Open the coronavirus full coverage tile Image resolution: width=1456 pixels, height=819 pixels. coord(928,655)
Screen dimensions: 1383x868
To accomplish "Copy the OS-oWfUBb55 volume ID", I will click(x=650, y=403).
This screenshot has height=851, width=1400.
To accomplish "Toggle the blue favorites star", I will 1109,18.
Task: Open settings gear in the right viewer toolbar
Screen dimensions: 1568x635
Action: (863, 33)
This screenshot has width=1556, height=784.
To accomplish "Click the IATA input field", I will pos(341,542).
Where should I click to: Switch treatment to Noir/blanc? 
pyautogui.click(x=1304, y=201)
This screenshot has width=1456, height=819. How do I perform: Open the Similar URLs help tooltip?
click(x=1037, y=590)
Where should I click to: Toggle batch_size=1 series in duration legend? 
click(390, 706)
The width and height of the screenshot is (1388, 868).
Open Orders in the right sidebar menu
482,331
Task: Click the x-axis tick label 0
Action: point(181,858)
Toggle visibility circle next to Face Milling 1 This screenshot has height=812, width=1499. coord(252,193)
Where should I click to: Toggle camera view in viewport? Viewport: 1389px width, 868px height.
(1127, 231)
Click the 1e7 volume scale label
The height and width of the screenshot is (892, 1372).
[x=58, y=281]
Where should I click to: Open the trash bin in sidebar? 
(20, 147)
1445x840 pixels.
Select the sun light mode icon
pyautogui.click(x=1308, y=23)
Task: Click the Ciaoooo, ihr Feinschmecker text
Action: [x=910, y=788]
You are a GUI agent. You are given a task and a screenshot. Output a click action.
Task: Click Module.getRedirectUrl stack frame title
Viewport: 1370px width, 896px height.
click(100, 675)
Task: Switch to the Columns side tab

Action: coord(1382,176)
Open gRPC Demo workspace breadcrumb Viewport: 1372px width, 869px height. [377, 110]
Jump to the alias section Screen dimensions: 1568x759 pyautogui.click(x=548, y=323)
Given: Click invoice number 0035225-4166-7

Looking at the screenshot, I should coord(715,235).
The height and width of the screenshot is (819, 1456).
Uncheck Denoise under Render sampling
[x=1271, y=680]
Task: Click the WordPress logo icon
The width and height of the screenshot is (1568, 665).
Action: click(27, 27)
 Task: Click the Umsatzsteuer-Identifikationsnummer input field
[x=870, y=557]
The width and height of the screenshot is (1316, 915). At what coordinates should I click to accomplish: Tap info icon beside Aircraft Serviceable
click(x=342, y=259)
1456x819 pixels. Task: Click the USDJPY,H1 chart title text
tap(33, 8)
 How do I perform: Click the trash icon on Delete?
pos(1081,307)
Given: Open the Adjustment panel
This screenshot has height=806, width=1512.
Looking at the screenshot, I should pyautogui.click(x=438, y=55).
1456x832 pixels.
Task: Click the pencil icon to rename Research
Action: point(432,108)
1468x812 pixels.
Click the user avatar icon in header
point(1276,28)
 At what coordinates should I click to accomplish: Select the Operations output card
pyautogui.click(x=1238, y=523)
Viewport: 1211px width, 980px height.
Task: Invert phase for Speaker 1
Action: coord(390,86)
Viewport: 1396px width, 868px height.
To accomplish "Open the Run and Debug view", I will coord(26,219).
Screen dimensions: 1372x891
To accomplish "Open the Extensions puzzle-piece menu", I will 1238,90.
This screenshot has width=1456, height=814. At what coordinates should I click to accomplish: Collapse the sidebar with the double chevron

______

→ ASSIGNMENT:
Look through the material for "will". Copy each line that has it.

→ REPLY:
To accomplish "Copy the OS-oWfUBb55 volume ID", I will click(x=650, y=403).
To accomplish "Toggle the blue favorites star", I will 1109,18.
To accomplish "Click the IATA input field", I will pos(341,542).
To accomplish "Open the Run and Debug view", I will coord(26,219).
To accomplish "Open the Extensions puzzle-piece menu", I will 1238,90.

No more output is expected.